The doctrine of the Dryer case was reiterated and applied in the case of Murphy v. Continental Ins. Co., 178 Iowa 375, loc. cit. 377, 157 N.W. 855, L.R.A. 1917B, 934, also approved in Winchell v. Iowa State Ins. Co., 103 Iowa 189, loc. cit. 192,72 N.W. 503, and Schoep v. Bankers Alliance Ins. Co., 104 Iowa 354,73 N.W. 825.

The plaintiff relies on the case of Travelers Ins. Co. v. Farmers Mutual Fire Ins. Ass'n, 211 Iowa 1051, 233 N.W. 153. That case, however, is a suit in equity to set aside a purported cancellation of an insurance policy, and reformation of the terms of the policy was prayed. He also relies upon the case of Smith v. National Fire Ins. Co. of Hartford, 201 Iowa 363,207 N.W. 334, which was also a suit in equity to reform a contract. These cases are reformation cases and give us no aid on the question involved here.

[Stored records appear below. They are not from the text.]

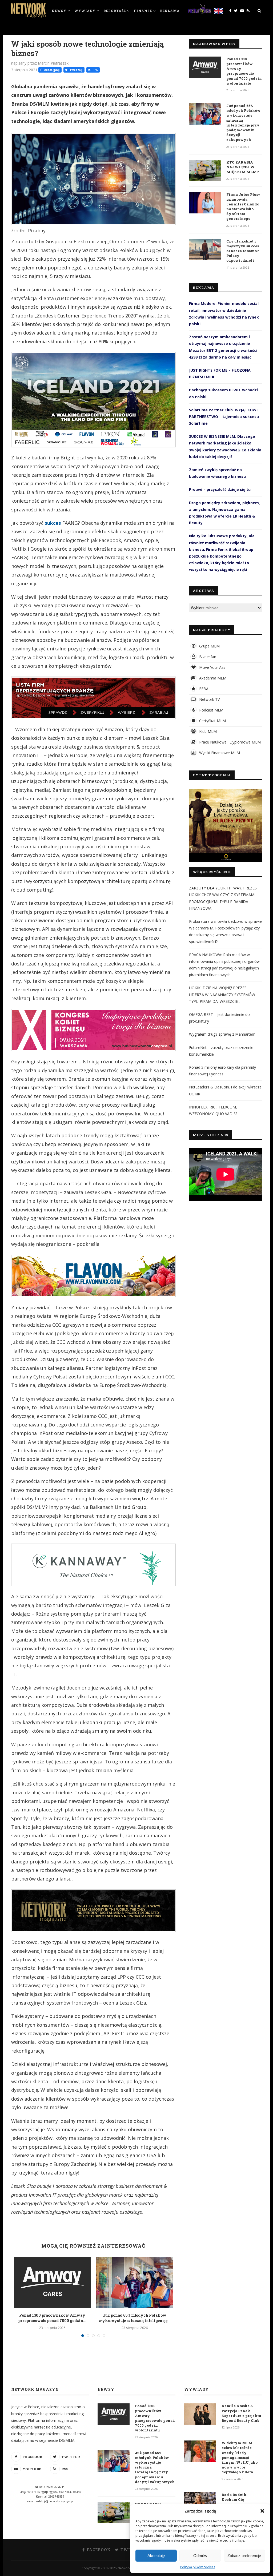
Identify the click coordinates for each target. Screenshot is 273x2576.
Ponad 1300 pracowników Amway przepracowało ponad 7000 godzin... (52, 2318)
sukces (53, 523)
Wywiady (84, 11)
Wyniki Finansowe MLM (219, 752)
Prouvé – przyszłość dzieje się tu (220, 489)
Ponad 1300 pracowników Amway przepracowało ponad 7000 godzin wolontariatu (244, 71)
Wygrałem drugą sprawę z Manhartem (222, 1034)
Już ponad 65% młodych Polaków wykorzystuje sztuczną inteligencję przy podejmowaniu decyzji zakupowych (243, 122)
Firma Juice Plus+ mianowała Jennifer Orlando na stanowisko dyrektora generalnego (243, 206)
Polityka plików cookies (197, 2567)
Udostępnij (51, 70)
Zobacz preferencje (244, 2555)
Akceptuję (156, 2555)
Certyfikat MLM (212, 720)
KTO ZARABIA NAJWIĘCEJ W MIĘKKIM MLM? (242, 167)
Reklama (170, 11)
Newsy (59, 11)
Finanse (143, 11)
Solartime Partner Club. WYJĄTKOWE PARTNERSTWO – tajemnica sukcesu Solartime (224, 416)
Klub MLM (207, 731)
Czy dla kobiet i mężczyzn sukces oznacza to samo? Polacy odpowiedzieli (242, 251)
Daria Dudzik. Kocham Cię (234, 2497)
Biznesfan (207, 656)
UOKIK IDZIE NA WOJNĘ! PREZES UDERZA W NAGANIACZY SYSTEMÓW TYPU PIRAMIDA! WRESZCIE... (222, 994)
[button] (262, 2511)
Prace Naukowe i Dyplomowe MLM (229, 742)
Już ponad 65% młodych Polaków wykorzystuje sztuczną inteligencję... (134, 2318)
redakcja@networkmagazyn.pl (54, 2501)
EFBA (203, 688)
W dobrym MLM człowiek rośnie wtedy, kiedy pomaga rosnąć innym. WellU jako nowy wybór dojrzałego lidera (240, 2457)
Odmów (200, 2555)
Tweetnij (75, 70)
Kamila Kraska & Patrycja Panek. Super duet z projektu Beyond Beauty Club (241, 2413)
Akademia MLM (212, 678)
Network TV (209, 699)
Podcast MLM (210, 710)
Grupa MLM (209, 646)
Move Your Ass (211, 667)
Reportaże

In the case of Winsor Son v. Mutual Fire Tornado Ass'n,170 Iowa 521, 153 N.W. 97, there was no provision in the policy prohibiting the removal of the personal property. The policy covered horses and mules which were used in connection with a drainage outfit, and the claim was that, by taking these animals to the state of Missouri to execute a contract for excavating ditches, the policy was thereby voided. After the company had notice and knowledge *Page 1220 of such moving of said property, it collected assessments and premiums from the plaintiff. The home of the insured parties at all times remained at Laurens, Iowa, where they regularly returned and kept horses and mules when their contract work was completed. The court held the policy good and authorized recovery. This case throws no light on the question we have before us.

Plaintiff also relies upon the case of DeBolt v. German American Insurance Company, 181 Iowa 671, 165 N.W. 55. The alleged violation of the terms of the policy in that case was the taking of additional insurance. The claim of the plaintiff was that the talk about the taking of additional concurrent insurance expressed a present, existing fact and not a future intention. The receipt of premiums, after the company had been notified of the taking of additional insurance, was the basis for the conclusion in the case that the defendant had waived this provision of the policy, and was estopped from asserting and claiming any advantage under that provision. Some things are said in that case that are in line with the holding now made, but the same are largely argumentative, and, if they conveyed the idea contended for by the plaintiff, the same are not in line with our previous holdings on this subject.

We conclude that the action of the court in excluding this testimony and directing a verdict for the defendant was right. — Affirmed.

KINDIG, C.J., and EVANS, STEVENS, UTTERBACK, and DONEGAN, JJ., concur.